> TEXT PASSAGE:
########################################

The concealment unit 220 has a function of concealing item-related data in addition to a function of concealing parameters of a local model. The acquisition unit 230 has a function of acquiring a global model from the server 400 in addition to a function of acquiring a global model from the computation server group 30. The prediction unit 240 has a function of predicting the characteristics of a chemical compound using the global model and a function of predicting the characteristics of the chemical compound using the item-related data stored in the server 400 and the computation server group 30. The prediction unit 240 has a function of transmitting a computation request to the server 400 and the computation server group 30 and acquiring the computation result.


The transmission unit 250 has a function of transmitting the item-related data and the parameters of the local models to the server 400 without concealing the item-related data and the parameters of the local models.


The selection unit 260 selects a processing to be performed on the data of each item of the chemical compound data set from among the first processing, a second processing, a third processing, and a fourth processing. In the first processing, a local model based on the data of each item is generated, and then secret sharing of the parameters of the local model is performed. In the second processing, a local model based on the data of each item is generated, and then the parameters of the local model are transmitted to the server 400 without concealing the parameters. In the third processing, the data itself of each item is concealed. In the fourth processing, the data on the item is transmitted to the server 400 without concealing the data.


The selection unit 260 may select a processing to be performed on the data of each item of the set of chemical compound data from a plurality of processings including the first processing. The plurality of processings need not include all of the second processing, the third processing, and the fourth processing, but may include at least one of them.


When the first processing is performed, the model generation unit 21 generates a local model based on the item-related data, and the concealment unit 220 generates a plurality of shares based on the model parameters and transmits the generated plurality of shares to the computation server group 30. When the second processing is performed, the model generation unit 21 generates a local model based on the item-related data, and the transmission unit 250 transmits the model parameters to the server 400. When the third processing is performed, the concealment unit 220 generates a plurality of shares based on the item-related data and transmits the generated plurality of shares to the computation server group 30. When the fourth processing is performed, the transmission unit 250 transmits the item-related data to the server 400 without concealing the data relating to each item.

########################################

> RECORDS:

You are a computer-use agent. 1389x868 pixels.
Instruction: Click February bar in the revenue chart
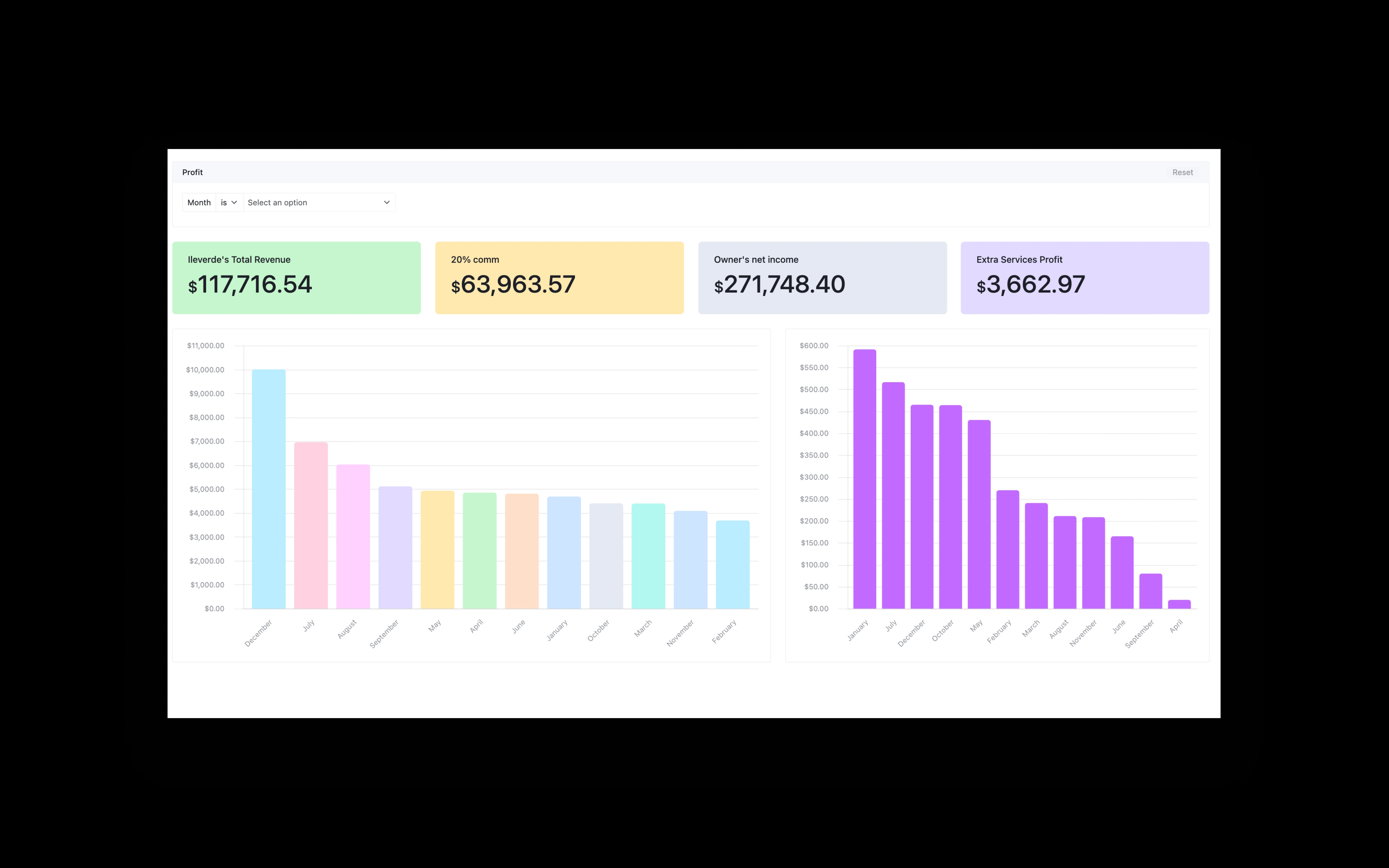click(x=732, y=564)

########################################

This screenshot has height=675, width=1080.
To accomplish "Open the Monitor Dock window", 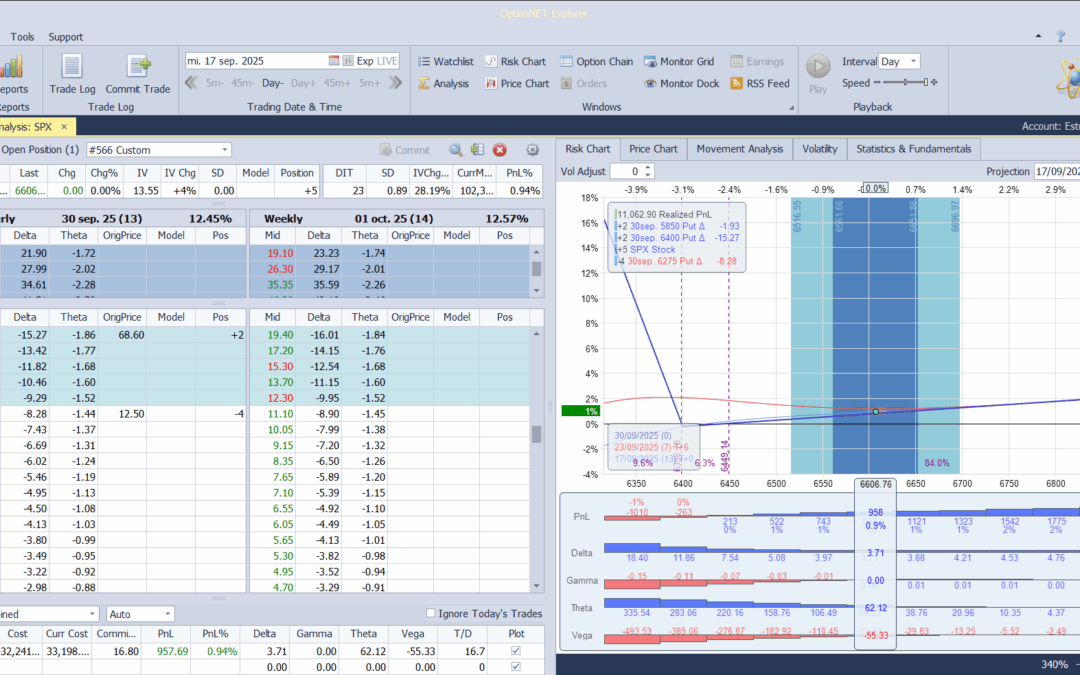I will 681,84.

########################################

> CHALLENGES:
1. Translate into Spanish this sentence from the passage on processing chemical compound data: "In the third processing, the data itself of each item is concealed."
2. Repeat the stretch of the records from the line containing "You are a computer-use" through the line containing "click(x=732, y=564)", leaving the pictures out.

> SOLVED PROBLEMS:
1. En el tercer procesamiento, se ocultan los propios datos de cada elemento.

2.
You are a computer-use agent. 1389x868 pixels.
Instruction: Click February bar in the revenue chart
click(x=732, y=564)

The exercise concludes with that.